Stated problem:
Render every line of the items below as a numbered list, skipping blank lines. Leave the images out of the list.

════

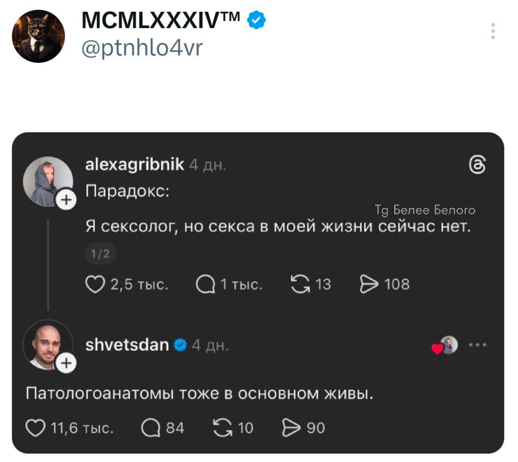
Task: Repost the shvetsdan reply
Action: coord(222,428)
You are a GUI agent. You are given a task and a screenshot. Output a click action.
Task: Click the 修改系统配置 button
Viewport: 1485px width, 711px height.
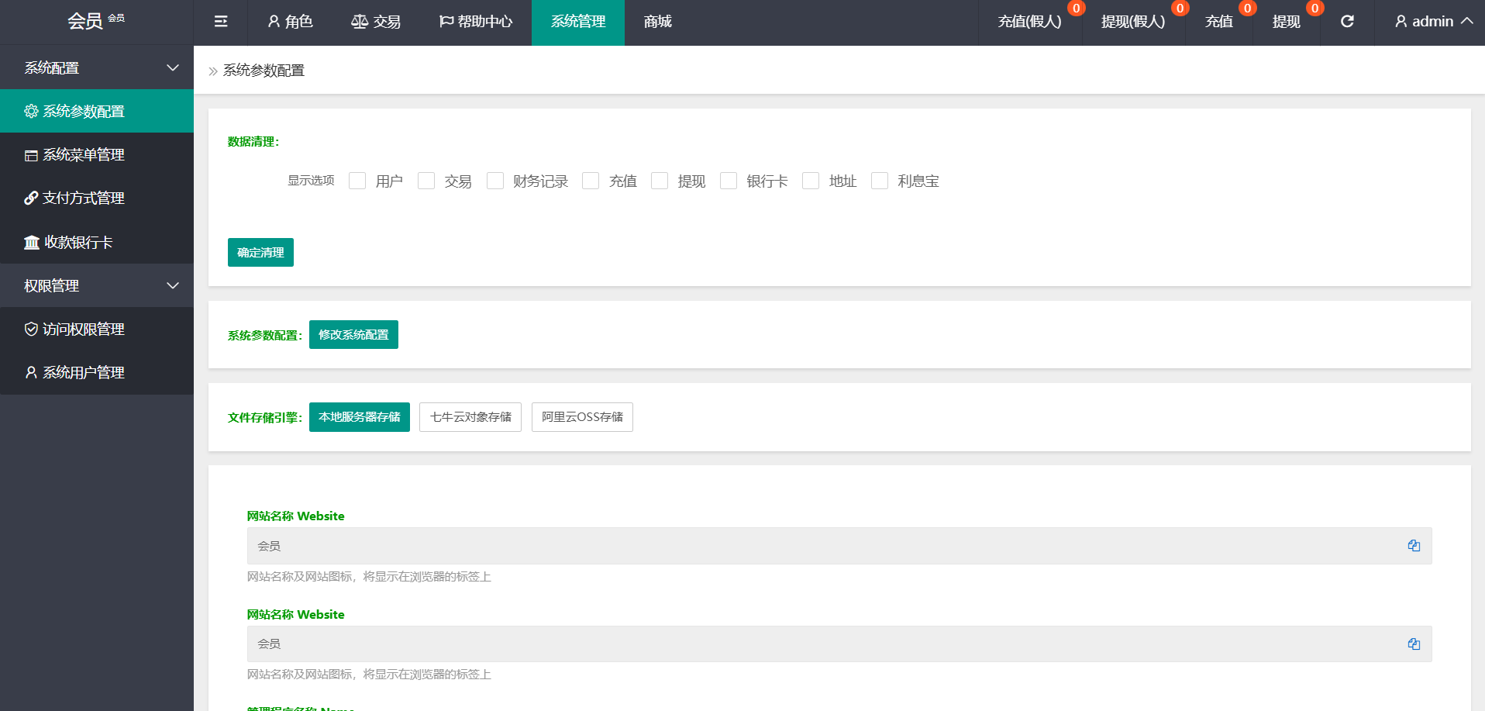click(x=353, y=335)
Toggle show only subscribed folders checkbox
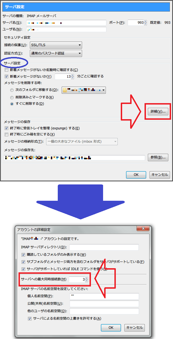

════

Solution for this problem:
1. Task: Repost the shvetsdan reply
2. Action: coord(222,428)
3. You are a GUI agent. You are given a task and a screenshot. Output a click action.
4. Task: Click the 修改系统配置 button
5. Viewport: 1485px width, 711px height.
6. click(x=353, y=335)
7. Toggle show only subscribed folders checkbox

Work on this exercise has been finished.